## What is being asked
Excerpt from the entries below: please repeat exactly the lines from the one containing "Collapse the MyFirstVPC tree node" through the last one, both ends included, with no pictures.

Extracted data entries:
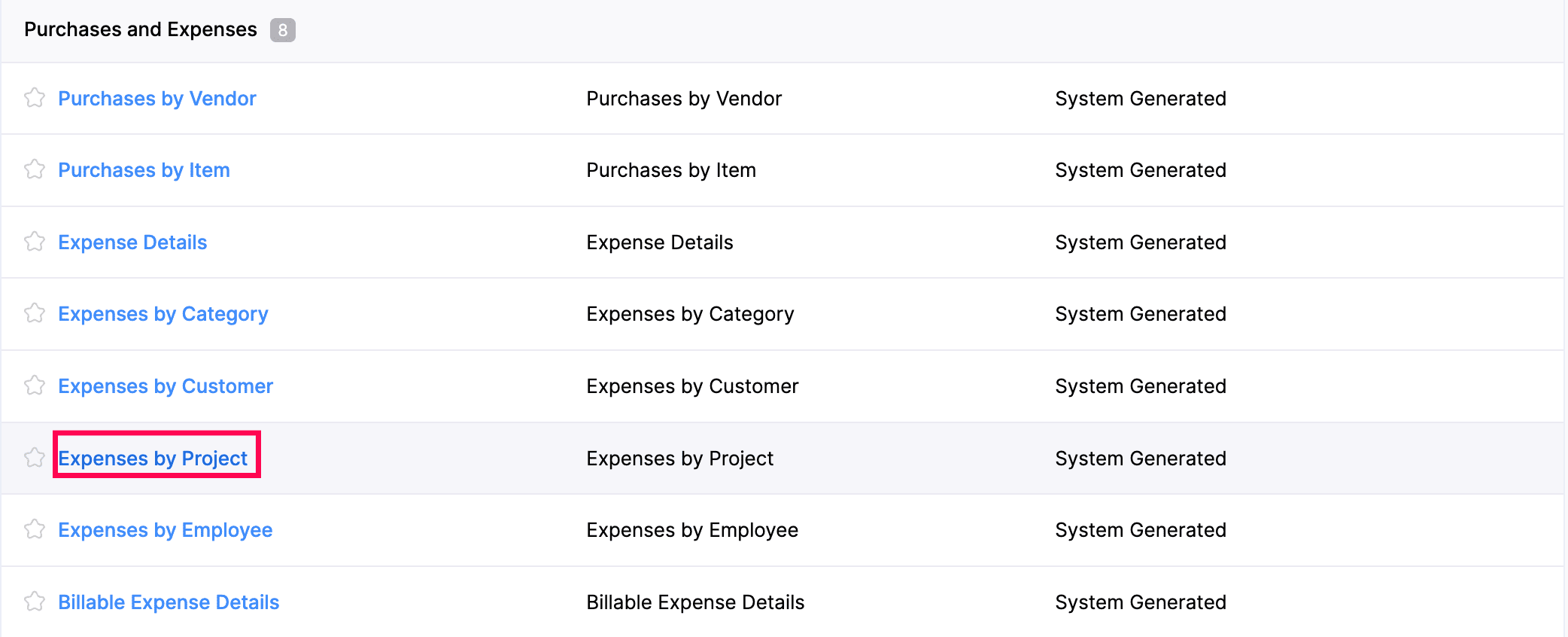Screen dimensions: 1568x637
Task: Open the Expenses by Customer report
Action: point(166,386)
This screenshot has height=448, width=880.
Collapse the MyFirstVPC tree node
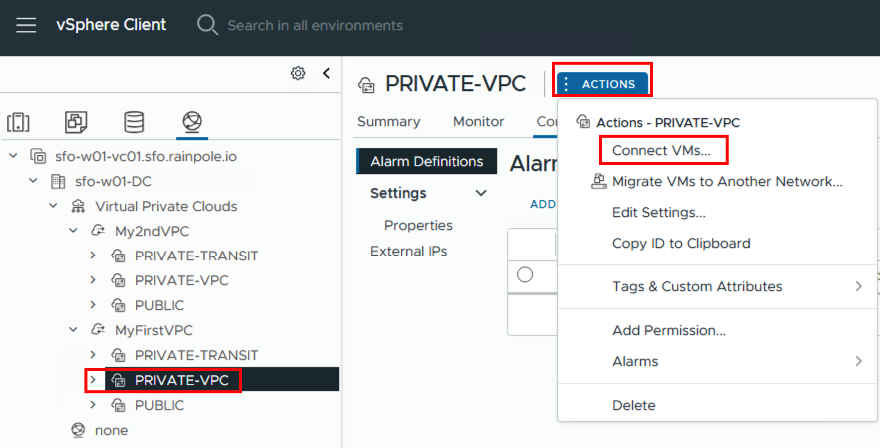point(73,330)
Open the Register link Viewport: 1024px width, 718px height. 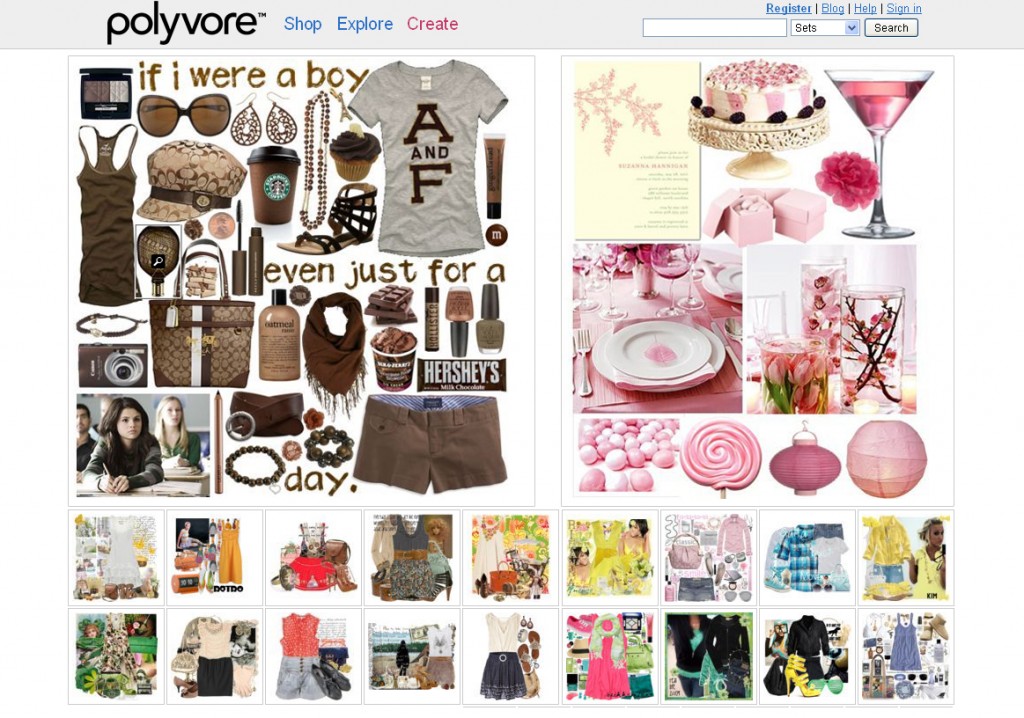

## Response to this task
Collapse the MyFirstVPC tree node
point(73,330)
Open the Register link Viewport: 1024px width, 718px height. 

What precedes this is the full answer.